The story hasn’t stopped. Summer: The Donna Summer Musical brought her life to Broadway, framing her as three women at once—young “Duckling Donna,” peak-era “Disco Donna,” and reflective “Diva Donna”—to capture the way she was constantly performing different versions of herself. And her family has publicly discussed plans for a scripted biopic or limited series to follow the 2023 HBO documentary, underscoring that we’re still, collectively, figuring out how best to tell her story.

It’s tempting to summarize Donna Summer with a single title: Queen of Disco. The phrase is catchy and, in some ways, earned. But it’s also too small.

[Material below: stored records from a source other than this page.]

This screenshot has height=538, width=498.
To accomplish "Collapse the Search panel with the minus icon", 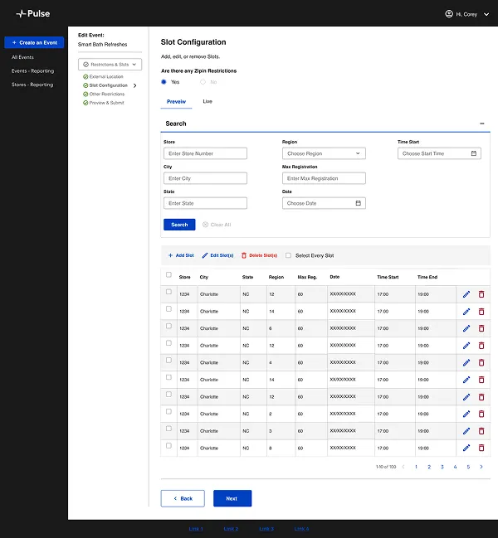I will 482,124.
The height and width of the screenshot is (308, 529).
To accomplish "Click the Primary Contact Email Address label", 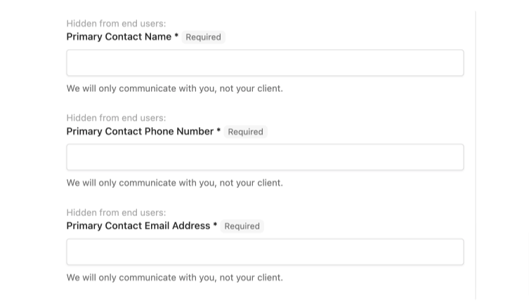I will point(138,226).
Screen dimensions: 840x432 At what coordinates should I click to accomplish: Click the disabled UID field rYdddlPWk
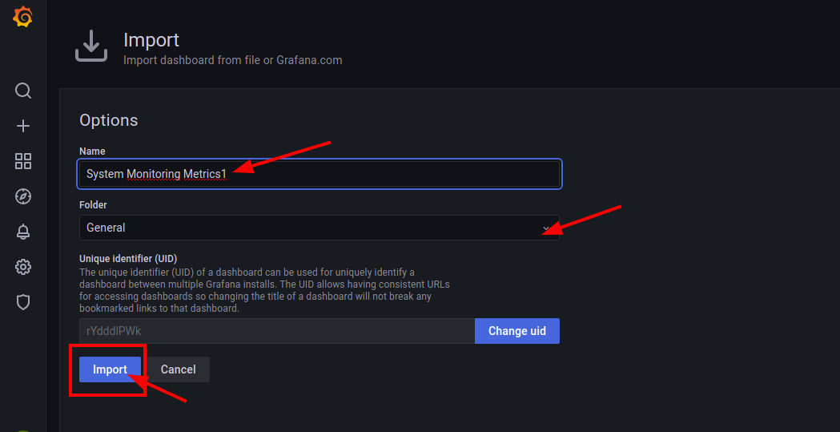tap(276, 331)
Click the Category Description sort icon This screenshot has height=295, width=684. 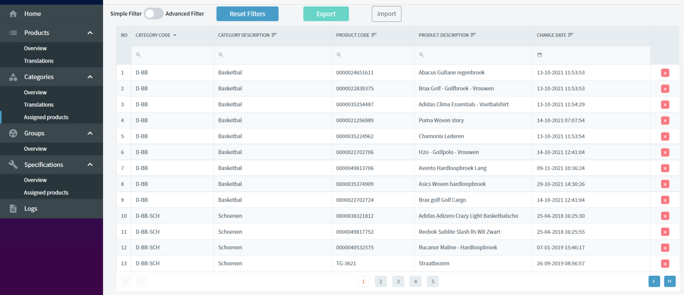pyautogui.click(x=274, y=35)

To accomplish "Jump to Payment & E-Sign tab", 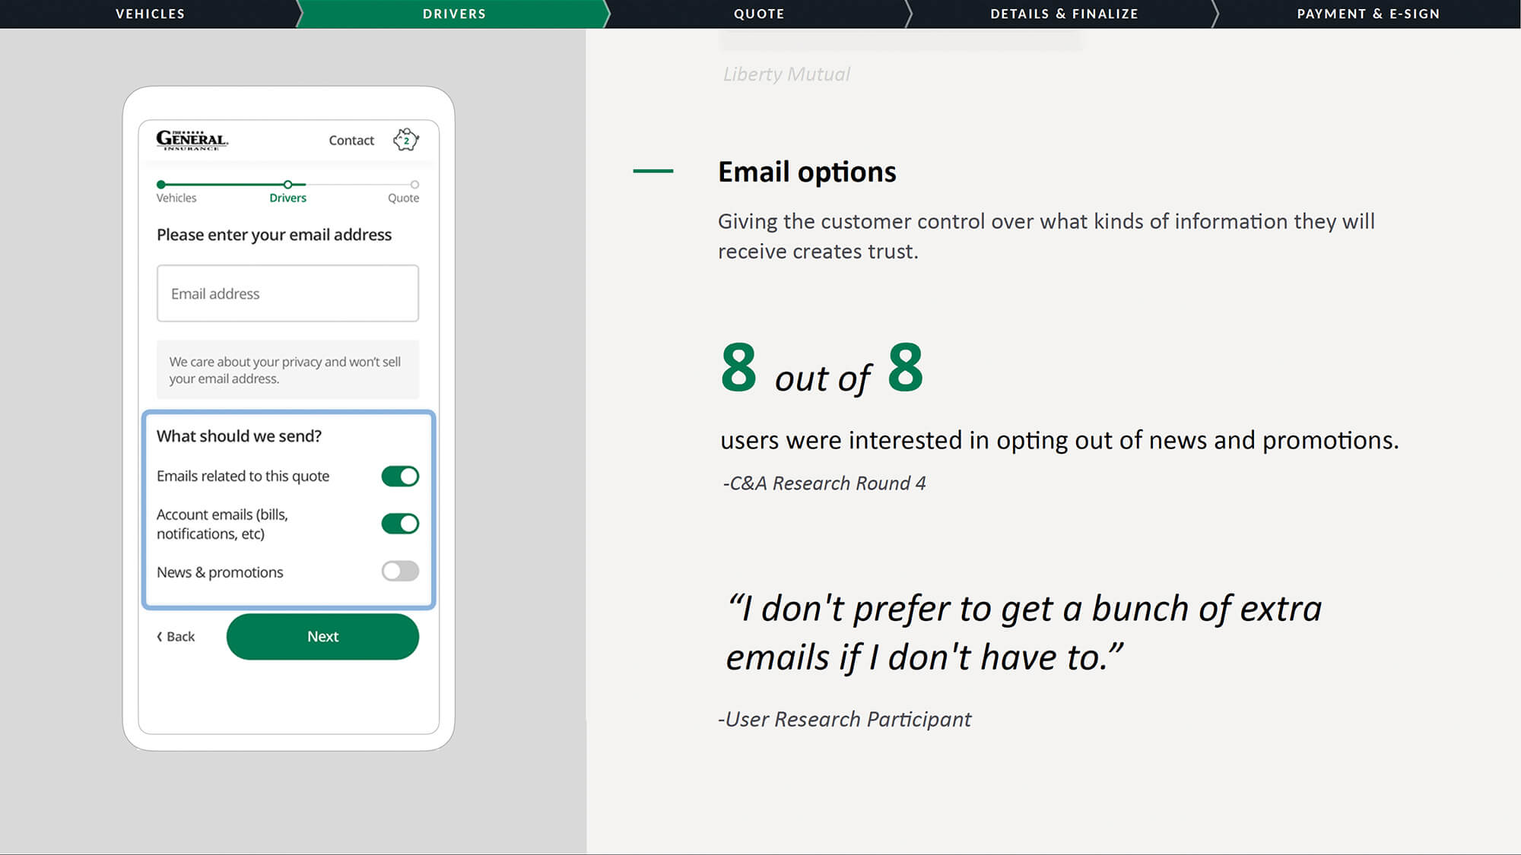I will point(1367,14).
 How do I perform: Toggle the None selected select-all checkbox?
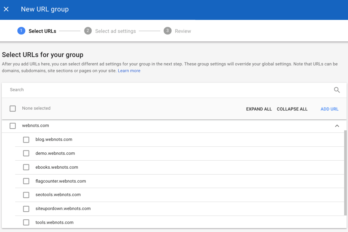[x=13, y=109]
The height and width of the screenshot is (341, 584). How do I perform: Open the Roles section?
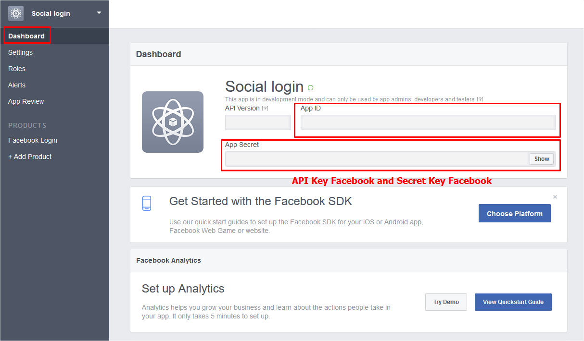coord(17,69)

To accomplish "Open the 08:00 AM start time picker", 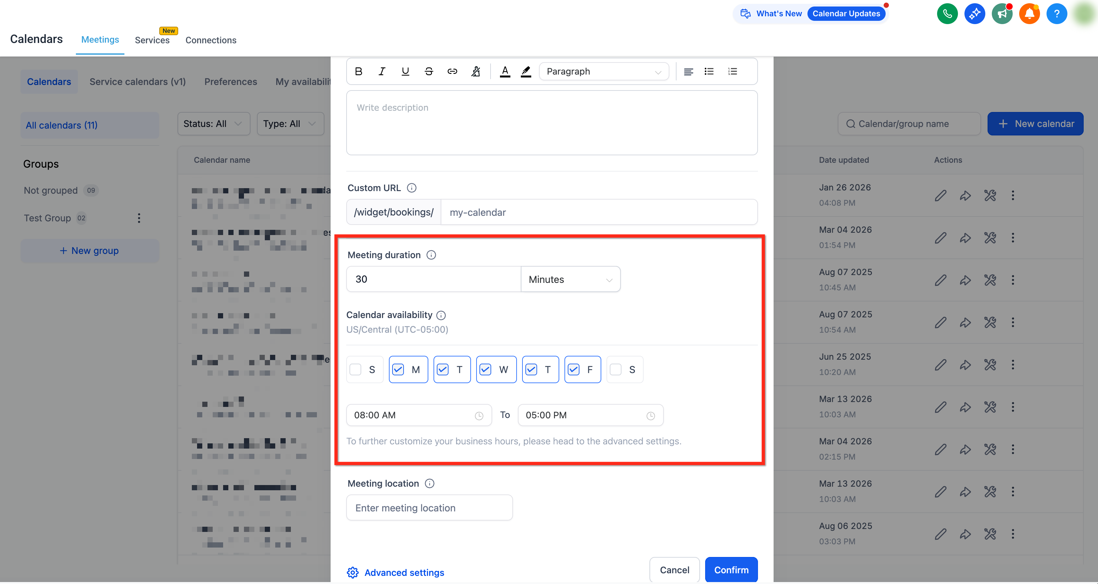I will point(419,415).
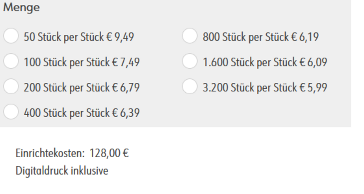This screenshot has height=194, width=364.
Task: Click the 128,00 € setup cost amount
Action: click(109, 153)
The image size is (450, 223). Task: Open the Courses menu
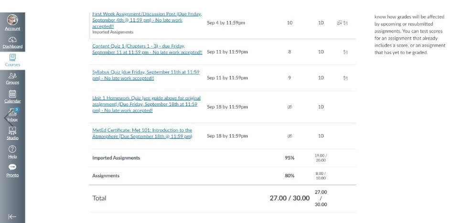click(12, 60)
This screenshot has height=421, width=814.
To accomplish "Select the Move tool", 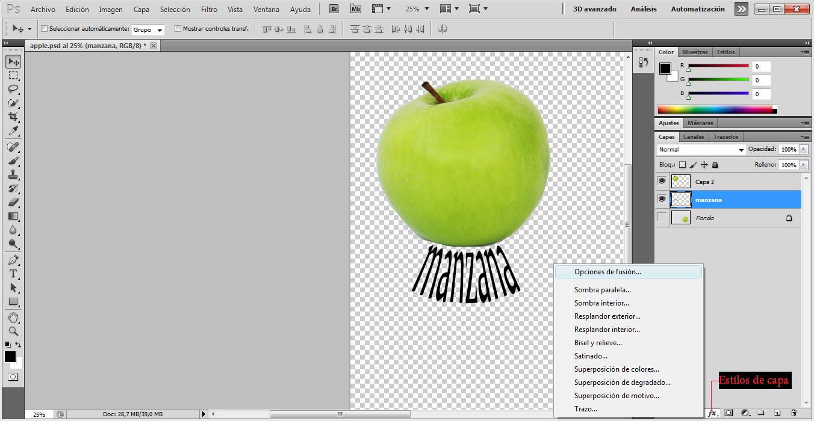I will [x=13, y=61].
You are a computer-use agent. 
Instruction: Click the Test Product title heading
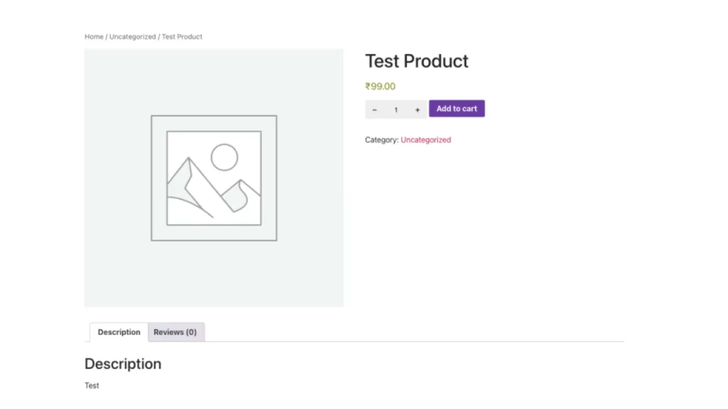pos(417,61)
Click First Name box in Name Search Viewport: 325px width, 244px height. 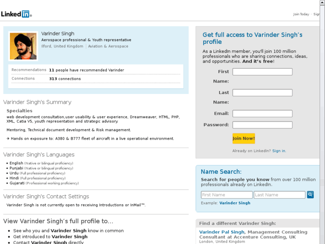pos(227,195)
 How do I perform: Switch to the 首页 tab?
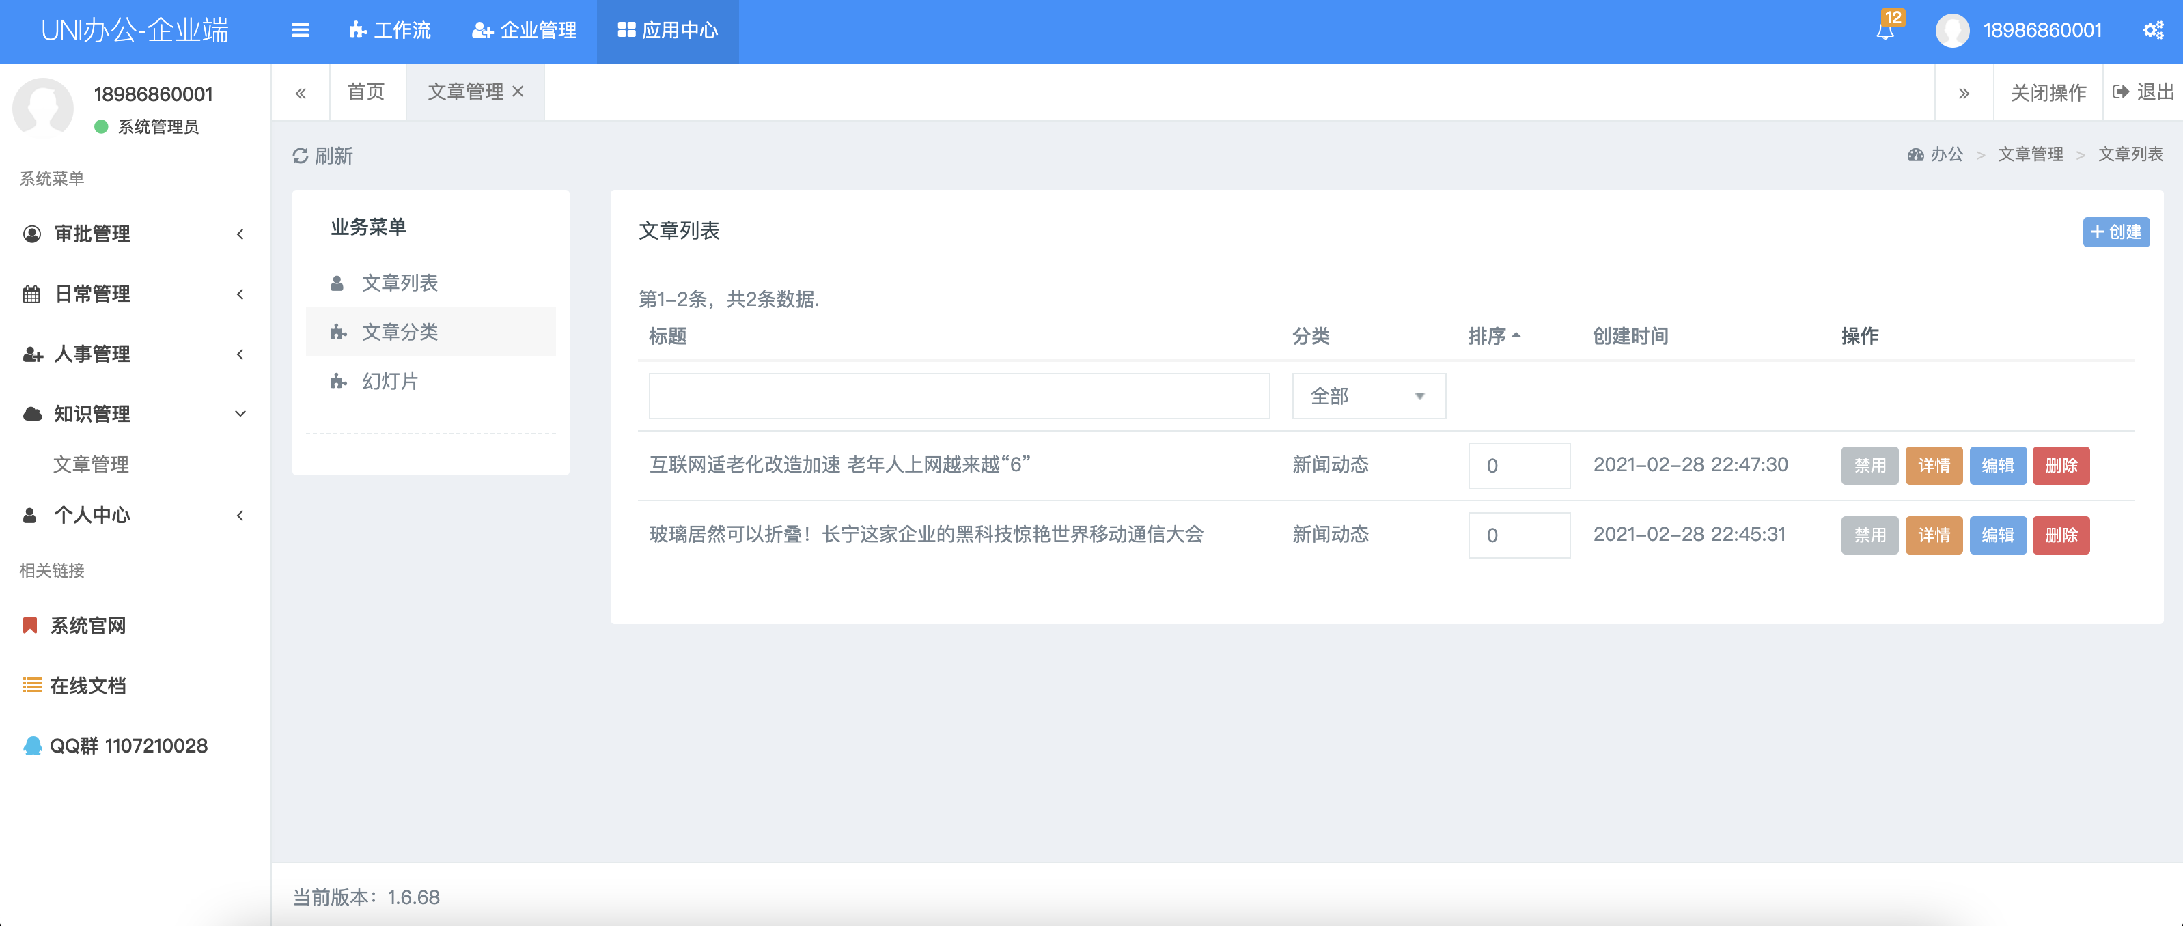click(x=366, y=92)
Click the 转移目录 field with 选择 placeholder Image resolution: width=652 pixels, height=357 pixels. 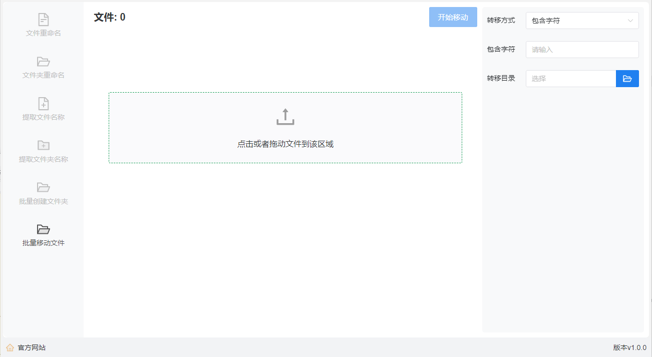point(570,79)
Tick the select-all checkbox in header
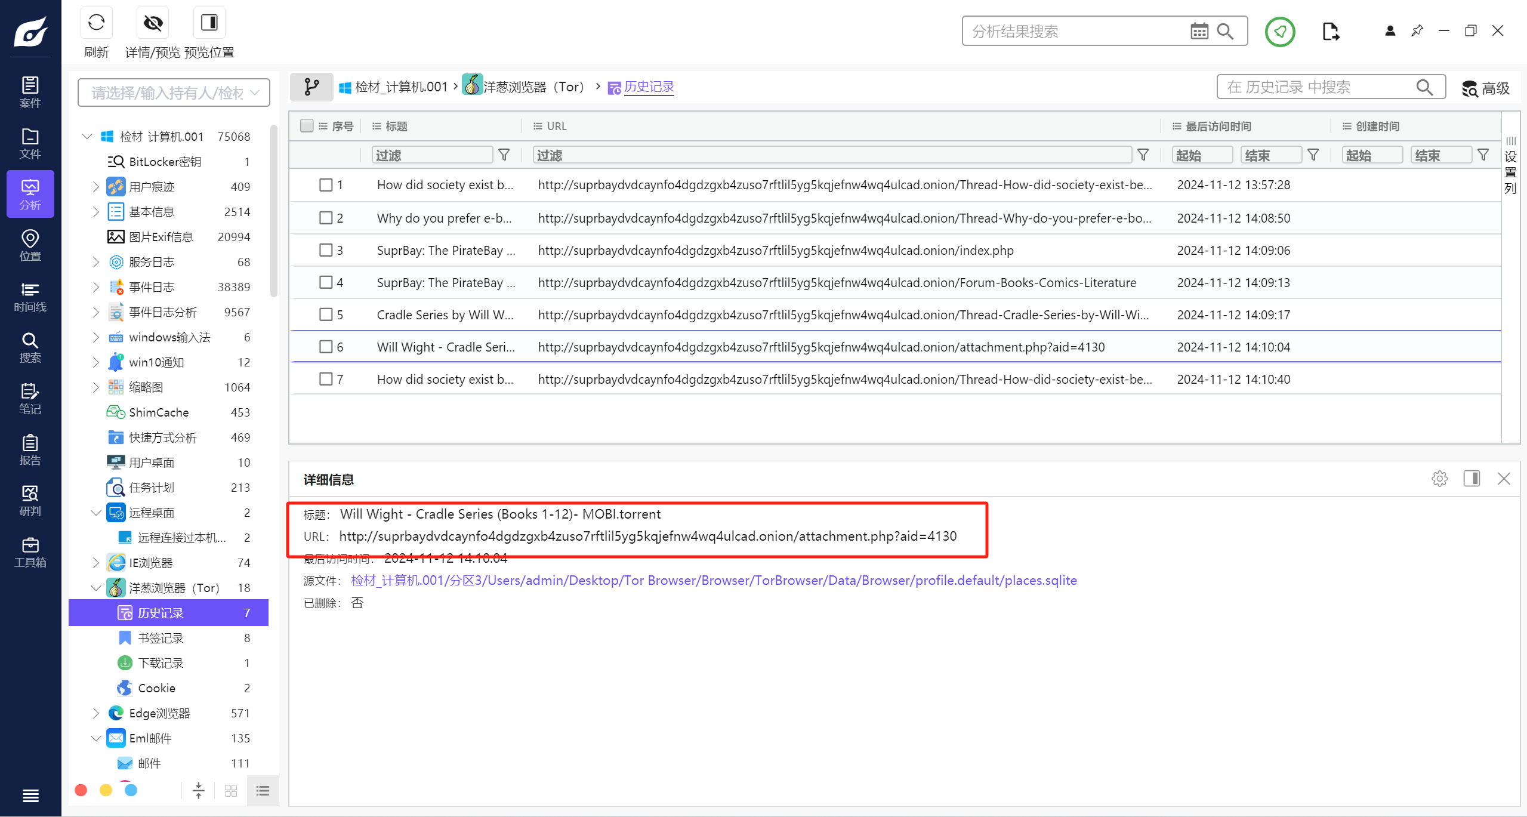Screen dimensions: 1527x817 click(x=307, y=126)
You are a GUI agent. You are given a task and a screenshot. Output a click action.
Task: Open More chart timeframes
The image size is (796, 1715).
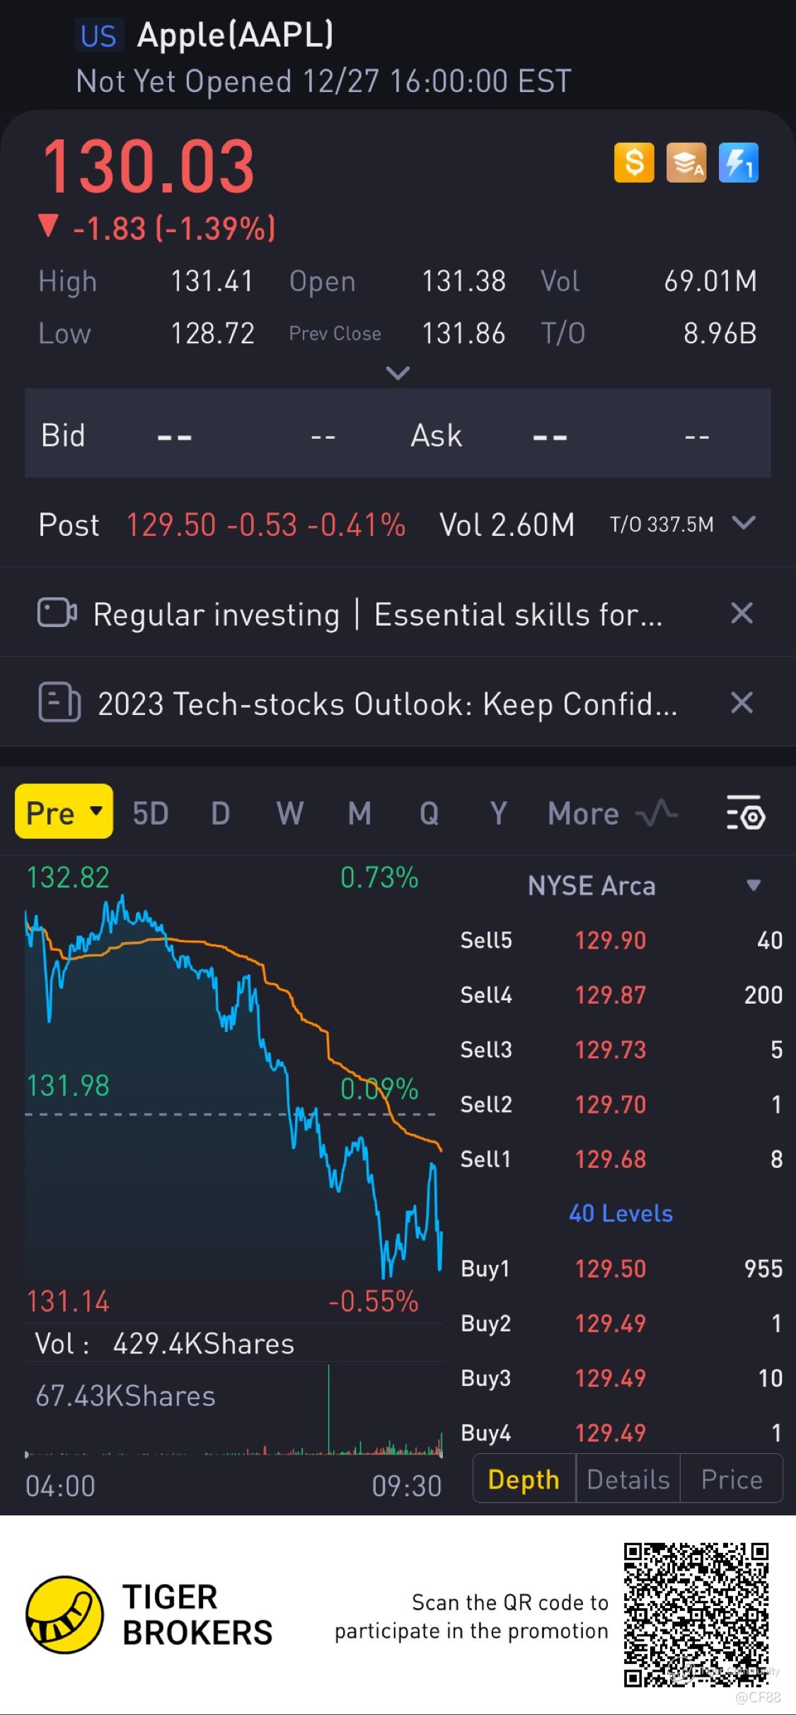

Her best songs mark the evolution of a Black woman artist pushing against the boundaries of genre, image, and expectation. “Love to Love You Baby” carved out space for female desire in mainstream pop. “I Feel Love” reimagined what a dance track could be, helping to invent modern electronic music. “Last Dance,” “Hot Stuff,” and “Bad Girls” proved she could marry storytelling, virtuoso singing, and irresistible grooves. “She Works Hard for the Money” turned the spotlight onto women whose labor underwrote everyone else’s joy.

Taken together, they form more than a greatest-hits playlist. They’re a kind of sonic autobiography, each track capturing a different version of Donna Summer: the church girl, the studio perfectionist, the exhausted star, the born-again believer, the working mother, the enduring icon.

Listen closely, and the through line is clear. Beneath the strings and synths and four-on-the-floor drums is a voice insisting on its right to change, to complicate the story the world tries to tell about it. That, as much as any chart statistic or critical list, may be Donna Summer’s real legacy: the sound of a woman refusing to be just one thing, even as she gave the rest of us the soundtrack to dance like we already were free.